╭──

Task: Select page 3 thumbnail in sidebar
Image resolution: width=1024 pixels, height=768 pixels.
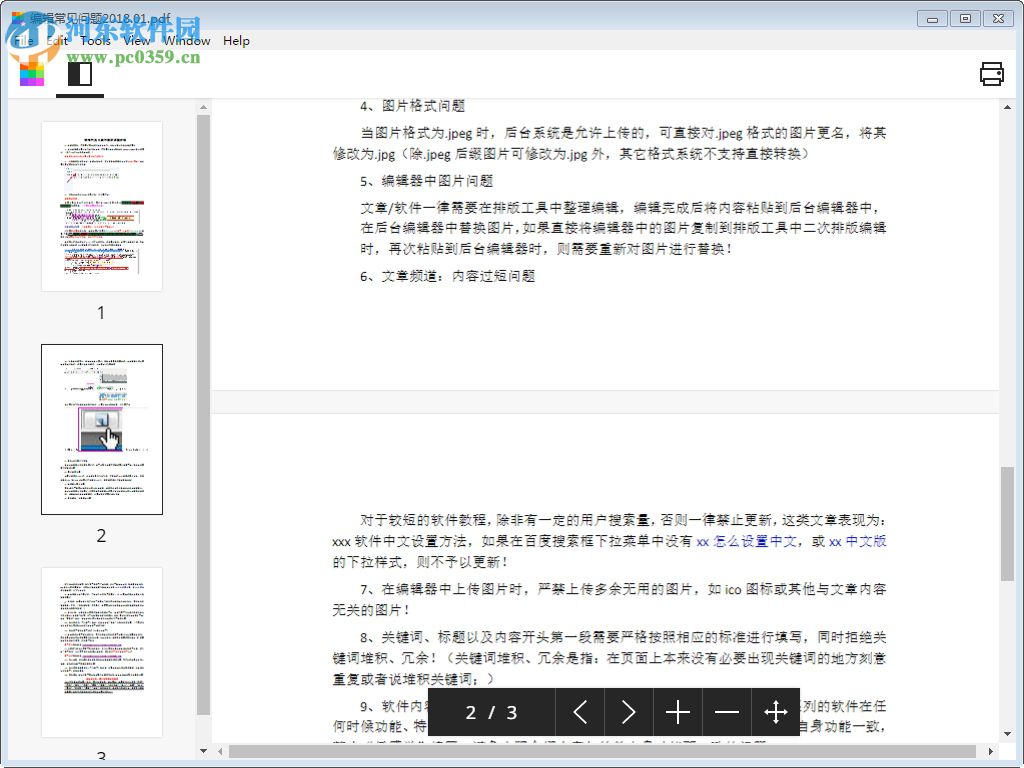Action: coord(101,650)
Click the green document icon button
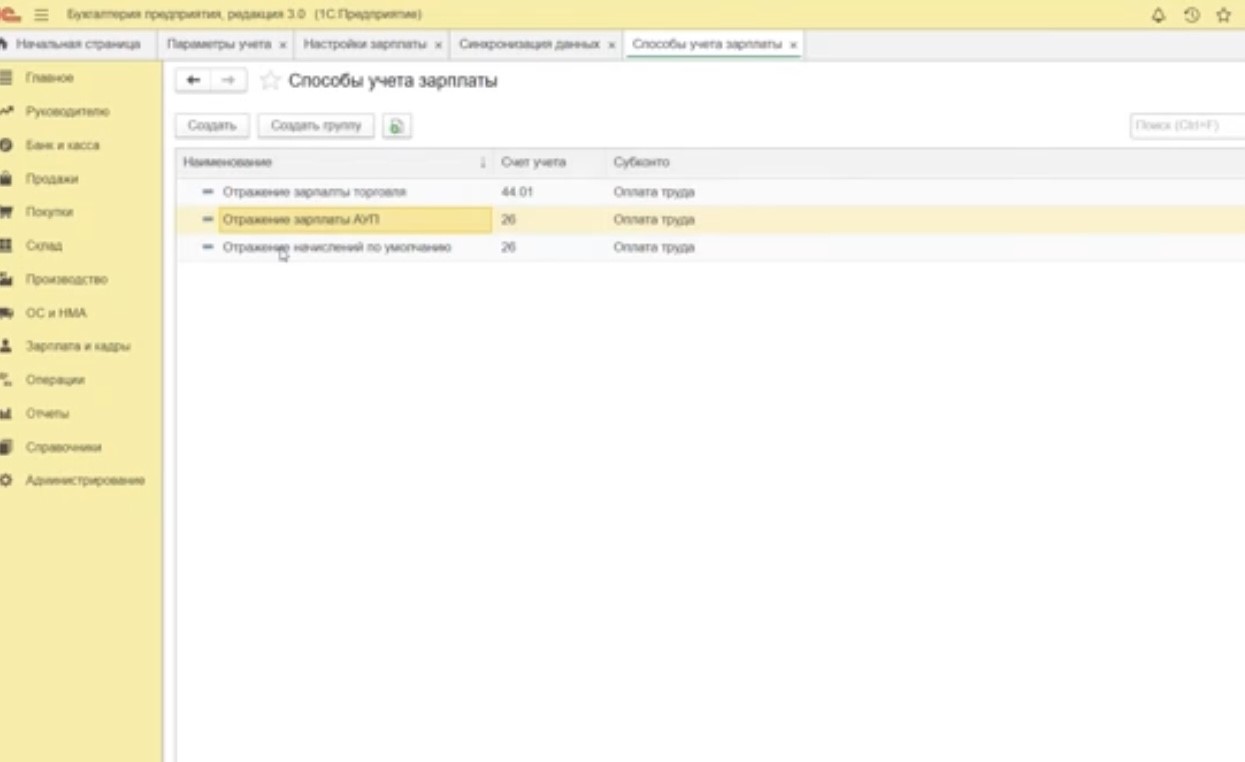Image resolution: width=1245 pixels, height=762 pixels. pyautogui.click(x=397, y=126)
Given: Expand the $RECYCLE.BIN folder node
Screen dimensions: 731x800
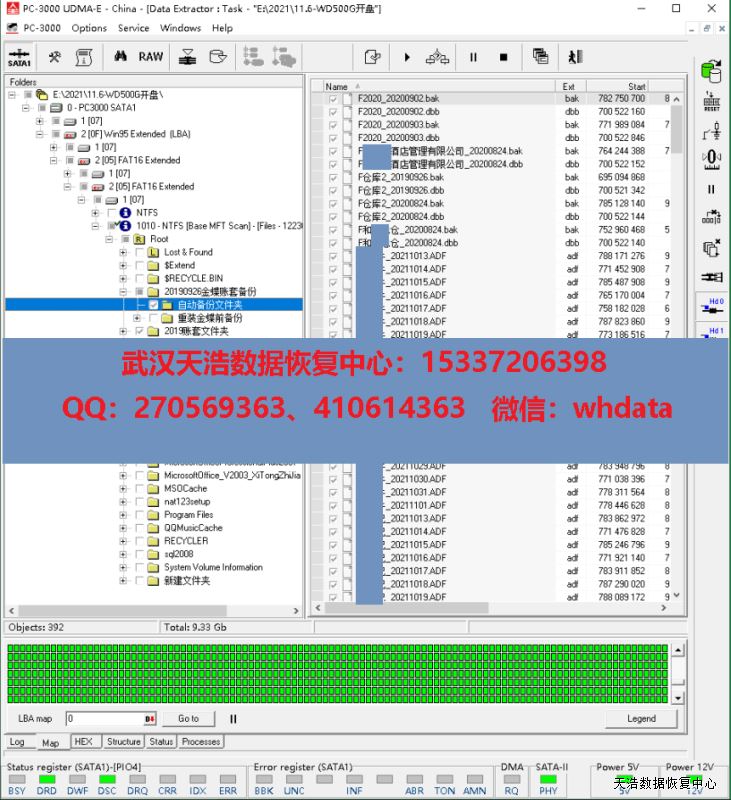Looking at the screenshot, I should click(x=123, y=279).
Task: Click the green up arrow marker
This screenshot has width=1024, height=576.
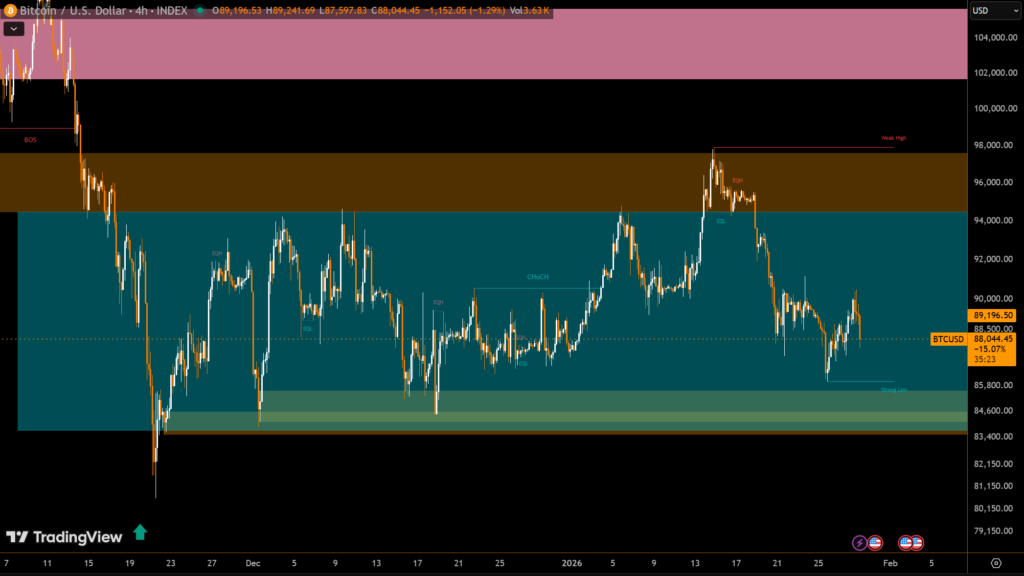Action: tap(140, 533)
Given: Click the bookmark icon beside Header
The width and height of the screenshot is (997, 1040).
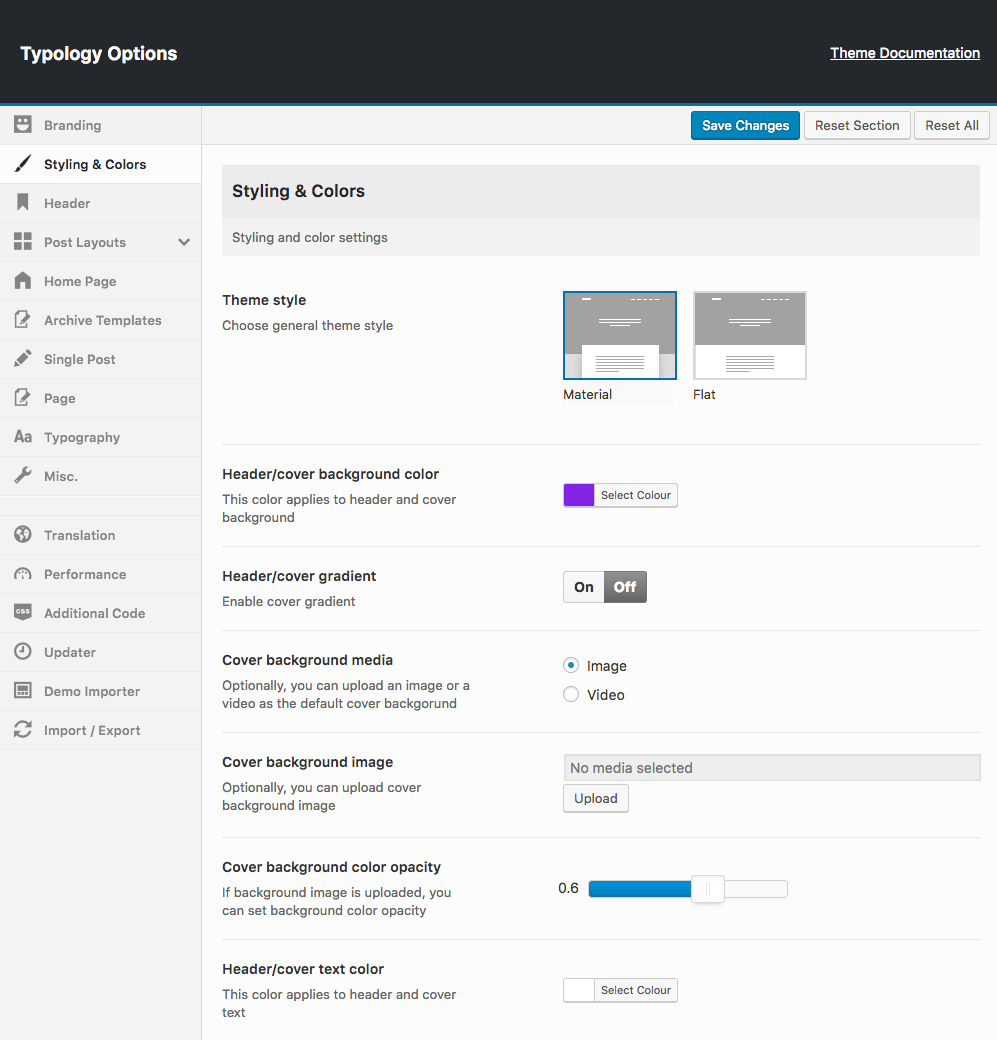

╰──

• Exercise objective: Beginning with the line that contains "Click the green document icon button" and ending with the final line of the entries, every line must be copied exactly; the pictures must not.

• Problem solution:
Click the green document icon button
Image resolution: width=1245 pixels, height=762 pixels. pyautogui.click(x=397, y=126)
Given: Expand the $RECYCLE.BIN folder node
Screen dimensions: 731x800
Looking at the screenshot, I should click(x=123, y=279).
Task: Click the green up arrow marker
This screenshot has width=1024, height=576.
Action: tap(140, 533)
Given: Click the bookmark icon beside Header
The width and height of the screenshot is (997, 1040).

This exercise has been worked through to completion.